EXTRAIT FOURNI:

Retraite des fonctionnaires : repousser l’âge limite à 70 ans

Revue de Presse

Source : ifrap.org (5 septembre 2019)

Depuis la réforme de 2008, les salariés du secteur privé ont le droit de repousser leur départ en retraite jusqu’à 70 ans, sans que leur employeur puisse les contraindre à partir plus tôt. Alors que la réforme de 2008 visait à rapprocher les régimes spéciaux du régime général, les fonctionnaires et les contractuels de la fonction publique étaient restés en dehors cette règle du régime général : pour eux, le gouvernement de l’époque avait décidé de passer l’obligation de départ de 65 à 67 ans… en 2022 !

Comprendre les raisons de ce nouveau particularisme souligne les inconséquences de la gestion des ressources humaines des trois fonctions publiques, et doit permettre de les corriger.

EXERCICES:
**A.** Veuillez modifier l'extrait fourni depuis « Revue de Presse » jusqu'à « ans… en 2022 ! » inclus, en remplaçant « employeur » par « patron ».
**B.** Relevez chaque ligne des enregistrements qui contient la chaîne « Online ».
L'extrait et les enregistrements ne proviennent pas de la même source.

DONNÉES FOURNIES:

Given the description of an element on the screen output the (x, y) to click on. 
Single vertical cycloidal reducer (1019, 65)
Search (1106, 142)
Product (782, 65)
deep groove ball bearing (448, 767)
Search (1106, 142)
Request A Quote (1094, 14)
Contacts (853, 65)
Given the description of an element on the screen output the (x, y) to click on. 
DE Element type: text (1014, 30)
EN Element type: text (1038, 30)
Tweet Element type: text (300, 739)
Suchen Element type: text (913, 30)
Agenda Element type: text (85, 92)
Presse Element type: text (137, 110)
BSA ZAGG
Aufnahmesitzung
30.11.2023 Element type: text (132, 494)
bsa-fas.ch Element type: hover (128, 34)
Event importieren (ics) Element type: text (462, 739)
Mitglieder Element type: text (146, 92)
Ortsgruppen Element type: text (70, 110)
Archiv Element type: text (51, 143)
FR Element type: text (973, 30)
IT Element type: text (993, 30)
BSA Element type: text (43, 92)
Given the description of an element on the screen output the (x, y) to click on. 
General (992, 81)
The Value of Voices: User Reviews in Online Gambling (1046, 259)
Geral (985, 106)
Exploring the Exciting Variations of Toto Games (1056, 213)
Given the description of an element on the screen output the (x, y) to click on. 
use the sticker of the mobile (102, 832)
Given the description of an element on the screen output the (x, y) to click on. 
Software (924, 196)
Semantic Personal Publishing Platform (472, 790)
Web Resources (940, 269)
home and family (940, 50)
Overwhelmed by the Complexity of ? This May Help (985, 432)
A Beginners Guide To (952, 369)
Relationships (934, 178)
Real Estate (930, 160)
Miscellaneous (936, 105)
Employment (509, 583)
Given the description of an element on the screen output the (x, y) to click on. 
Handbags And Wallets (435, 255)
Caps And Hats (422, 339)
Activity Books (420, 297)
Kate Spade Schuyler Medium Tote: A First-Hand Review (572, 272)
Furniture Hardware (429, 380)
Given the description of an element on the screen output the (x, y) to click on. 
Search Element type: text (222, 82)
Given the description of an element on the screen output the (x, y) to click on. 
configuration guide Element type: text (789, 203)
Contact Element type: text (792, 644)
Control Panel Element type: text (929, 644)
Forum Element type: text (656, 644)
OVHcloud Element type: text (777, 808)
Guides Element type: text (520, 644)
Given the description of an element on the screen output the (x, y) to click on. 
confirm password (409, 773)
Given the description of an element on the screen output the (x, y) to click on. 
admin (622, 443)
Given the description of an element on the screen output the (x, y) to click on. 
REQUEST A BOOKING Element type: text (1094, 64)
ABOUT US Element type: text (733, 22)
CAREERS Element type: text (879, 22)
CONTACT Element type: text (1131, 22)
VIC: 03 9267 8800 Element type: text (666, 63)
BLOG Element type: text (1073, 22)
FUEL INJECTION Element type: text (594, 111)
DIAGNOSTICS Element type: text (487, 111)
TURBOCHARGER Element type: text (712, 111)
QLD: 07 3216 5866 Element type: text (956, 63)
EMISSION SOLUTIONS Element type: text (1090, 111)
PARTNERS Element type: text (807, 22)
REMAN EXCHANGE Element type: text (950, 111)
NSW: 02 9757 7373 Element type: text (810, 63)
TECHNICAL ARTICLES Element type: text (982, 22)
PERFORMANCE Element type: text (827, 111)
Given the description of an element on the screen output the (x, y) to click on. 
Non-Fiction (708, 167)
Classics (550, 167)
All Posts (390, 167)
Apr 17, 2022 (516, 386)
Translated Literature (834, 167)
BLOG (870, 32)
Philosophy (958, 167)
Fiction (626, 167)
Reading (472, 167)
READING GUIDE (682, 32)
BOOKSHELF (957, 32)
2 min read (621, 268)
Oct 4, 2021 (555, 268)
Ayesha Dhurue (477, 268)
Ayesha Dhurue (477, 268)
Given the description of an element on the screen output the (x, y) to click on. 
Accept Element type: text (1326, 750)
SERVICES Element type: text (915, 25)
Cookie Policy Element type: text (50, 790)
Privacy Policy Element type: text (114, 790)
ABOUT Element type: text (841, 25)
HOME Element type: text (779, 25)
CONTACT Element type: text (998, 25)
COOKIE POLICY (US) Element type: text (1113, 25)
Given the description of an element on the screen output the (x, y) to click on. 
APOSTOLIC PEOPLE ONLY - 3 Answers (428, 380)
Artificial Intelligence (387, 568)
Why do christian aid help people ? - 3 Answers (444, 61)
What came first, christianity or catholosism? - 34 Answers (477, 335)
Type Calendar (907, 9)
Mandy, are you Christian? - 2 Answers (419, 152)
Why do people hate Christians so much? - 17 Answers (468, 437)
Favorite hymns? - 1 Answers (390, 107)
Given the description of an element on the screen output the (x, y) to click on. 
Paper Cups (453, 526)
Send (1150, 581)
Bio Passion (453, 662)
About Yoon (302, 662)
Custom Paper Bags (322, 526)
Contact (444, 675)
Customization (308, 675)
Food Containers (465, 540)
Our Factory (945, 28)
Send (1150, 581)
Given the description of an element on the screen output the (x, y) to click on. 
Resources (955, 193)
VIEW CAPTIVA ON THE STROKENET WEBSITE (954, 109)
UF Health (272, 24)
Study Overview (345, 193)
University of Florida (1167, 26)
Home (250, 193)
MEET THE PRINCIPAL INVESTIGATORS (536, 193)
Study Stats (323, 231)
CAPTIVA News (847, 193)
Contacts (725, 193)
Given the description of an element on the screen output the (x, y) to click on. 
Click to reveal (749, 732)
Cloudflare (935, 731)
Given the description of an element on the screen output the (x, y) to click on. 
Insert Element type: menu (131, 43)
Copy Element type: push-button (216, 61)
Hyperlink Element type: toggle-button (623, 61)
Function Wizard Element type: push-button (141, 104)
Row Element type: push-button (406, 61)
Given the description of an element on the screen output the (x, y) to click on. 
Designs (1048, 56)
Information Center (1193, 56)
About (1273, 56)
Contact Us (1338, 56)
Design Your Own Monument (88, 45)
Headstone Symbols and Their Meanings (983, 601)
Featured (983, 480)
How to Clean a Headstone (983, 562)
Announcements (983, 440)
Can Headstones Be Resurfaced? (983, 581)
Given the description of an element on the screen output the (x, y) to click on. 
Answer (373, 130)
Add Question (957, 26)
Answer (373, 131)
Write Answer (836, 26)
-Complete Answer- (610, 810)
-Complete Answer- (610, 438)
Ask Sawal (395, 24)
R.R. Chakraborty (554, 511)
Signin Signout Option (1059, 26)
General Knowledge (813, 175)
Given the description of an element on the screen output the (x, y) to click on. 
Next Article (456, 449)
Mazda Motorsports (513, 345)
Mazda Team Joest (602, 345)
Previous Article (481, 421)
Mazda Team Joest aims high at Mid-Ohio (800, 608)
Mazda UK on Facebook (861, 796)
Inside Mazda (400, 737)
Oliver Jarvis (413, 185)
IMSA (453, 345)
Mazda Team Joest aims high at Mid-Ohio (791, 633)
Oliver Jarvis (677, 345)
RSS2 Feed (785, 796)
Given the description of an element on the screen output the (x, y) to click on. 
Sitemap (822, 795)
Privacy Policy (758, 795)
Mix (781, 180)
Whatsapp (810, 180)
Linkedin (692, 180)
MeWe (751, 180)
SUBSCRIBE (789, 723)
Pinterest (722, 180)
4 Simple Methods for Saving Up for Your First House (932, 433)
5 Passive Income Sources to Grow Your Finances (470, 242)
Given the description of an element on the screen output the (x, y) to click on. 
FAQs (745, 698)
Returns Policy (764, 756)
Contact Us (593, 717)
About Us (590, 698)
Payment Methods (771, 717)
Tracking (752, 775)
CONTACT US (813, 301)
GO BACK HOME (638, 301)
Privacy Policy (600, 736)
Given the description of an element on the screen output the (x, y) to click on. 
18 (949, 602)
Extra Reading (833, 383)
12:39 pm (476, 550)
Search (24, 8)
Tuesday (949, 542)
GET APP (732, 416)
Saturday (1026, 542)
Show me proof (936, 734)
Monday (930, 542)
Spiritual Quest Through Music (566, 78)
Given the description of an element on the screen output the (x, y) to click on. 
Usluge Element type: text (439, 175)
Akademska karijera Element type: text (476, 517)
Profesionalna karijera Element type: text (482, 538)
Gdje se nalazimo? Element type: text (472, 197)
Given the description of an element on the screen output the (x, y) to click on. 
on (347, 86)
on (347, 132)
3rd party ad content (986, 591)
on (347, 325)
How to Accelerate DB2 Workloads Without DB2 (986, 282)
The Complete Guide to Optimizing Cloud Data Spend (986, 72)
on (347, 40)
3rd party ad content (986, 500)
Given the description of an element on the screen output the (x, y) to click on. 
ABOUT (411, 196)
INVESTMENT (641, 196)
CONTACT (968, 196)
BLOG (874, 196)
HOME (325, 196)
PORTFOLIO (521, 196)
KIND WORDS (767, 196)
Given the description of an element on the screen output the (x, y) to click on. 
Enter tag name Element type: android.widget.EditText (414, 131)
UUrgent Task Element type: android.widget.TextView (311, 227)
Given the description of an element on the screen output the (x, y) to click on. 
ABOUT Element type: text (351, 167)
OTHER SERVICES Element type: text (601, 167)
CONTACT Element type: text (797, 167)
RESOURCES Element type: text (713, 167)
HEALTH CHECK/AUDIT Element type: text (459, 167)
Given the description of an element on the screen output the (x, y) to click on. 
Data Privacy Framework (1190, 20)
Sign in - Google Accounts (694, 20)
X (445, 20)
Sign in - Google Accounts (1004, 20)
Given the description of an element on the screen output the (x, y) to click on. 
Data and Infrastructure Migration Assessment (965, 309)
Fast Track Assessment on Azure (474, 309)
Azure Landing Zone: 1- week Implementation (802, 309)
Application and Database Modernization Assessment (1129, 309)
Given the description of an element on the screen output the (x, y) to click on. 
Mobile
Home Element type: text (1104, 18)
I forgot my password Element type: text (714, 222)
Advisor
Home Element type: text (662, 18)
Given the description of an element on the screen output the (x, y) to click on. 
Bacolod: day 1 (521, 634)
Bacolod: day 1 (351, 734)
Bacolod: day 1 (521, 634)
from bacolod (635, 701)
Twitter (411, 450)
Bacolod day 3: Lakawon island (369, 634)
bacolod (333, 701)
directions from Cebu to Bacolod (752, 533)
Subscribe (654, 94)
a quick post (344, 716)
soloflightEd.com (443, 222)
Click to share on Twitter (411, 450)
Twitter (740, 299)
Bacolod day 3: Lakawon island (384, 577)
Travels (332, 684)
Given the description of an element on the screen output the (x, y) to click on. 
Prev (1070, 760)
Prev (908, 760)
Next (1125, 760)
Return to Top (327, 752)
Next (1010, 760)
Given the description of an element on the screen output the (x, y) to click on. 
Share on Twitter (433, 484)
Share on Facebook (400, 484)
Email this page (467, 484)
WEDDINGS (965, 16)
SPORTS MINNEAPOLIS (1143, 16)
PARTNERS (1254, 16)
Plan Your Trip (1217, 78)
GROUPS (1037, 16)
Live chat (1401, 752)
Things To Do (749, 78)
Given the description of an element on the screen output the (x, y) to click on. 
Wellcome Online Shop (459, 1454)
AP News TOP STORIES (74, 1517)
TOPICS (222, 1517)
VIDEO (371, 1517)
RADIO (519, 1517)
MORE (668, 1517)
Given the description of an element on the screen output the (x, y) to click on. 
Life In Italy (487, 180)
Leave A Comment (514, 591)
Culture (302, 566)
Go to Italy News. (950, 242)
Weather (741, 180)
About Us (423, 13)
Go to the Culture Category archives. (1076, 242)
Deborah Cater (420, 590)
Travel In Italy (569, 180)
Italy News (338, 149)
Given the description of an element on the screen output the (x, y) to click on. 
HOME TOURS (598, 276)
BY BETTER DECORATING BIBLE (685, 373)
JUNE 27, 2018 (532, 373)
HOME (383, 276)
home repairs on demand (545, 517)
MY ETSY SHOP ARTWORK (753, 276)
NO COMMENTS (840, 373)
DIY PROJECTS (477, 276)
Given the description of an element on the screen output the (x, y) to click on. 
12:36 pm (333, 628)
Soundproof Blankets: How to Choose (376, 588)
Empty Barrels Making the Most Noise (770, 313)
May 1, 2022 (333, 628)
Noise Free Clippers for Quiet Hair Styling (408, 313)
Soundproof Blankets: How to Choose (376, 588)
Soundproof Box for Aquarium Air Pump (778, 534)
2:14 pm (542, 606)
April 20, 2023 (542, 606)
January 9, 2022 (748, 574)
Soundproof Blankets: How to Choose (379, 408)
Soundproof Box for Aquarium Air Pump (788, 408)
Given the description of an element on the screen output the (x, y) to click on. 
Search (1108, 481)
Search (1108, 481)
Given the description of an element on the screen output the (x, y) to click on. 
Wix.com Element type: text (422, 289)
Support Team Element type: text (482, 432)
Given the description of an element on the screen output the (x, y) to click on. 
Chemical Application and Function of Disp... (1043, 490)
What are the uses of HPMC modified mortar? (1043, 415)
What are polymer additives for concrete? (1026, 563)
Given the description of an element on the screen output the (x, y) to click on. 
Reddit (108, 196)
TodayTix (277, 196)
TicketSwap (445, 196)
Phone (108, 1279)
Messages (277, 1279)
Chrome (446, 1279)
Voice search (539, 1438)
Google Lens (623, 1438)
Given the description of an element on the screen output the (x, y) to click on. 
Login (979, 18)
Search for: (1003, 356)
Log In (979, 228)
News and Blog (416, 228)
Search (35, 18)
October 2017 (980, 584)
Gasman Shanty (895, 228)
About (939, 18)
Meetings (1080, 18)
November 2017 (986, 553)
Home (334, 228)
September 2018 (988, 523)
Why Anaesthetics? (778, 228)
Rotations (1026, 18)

CORRIGÉS:
**A.**
Revue de Presse

Source : ifrap.org (5 septembre 2019)

Depuis la réforme de 2008, les salariés du secteur privé ont le droit de repousser leur départ en retraite jusqu’à 70 ans, sans que leur patron puisse les contraindre à partir plus tôt. Alors que la réforme de 2008 visait à rapprocher les régimes spéciaux du régime général, les fonctionnaires et les contractuels de la fonction publique étaient restés en dehors cette règle du régime général : pour eux, le gouvernement de l’époque avait décidé de passer l’obligation de départ de 65 à 67 ans… en 2022 !

**B.**
The Value of Voices: User Reviews in Online Gambling (1046, 259)
Wellcome Online Shop (459, 1454)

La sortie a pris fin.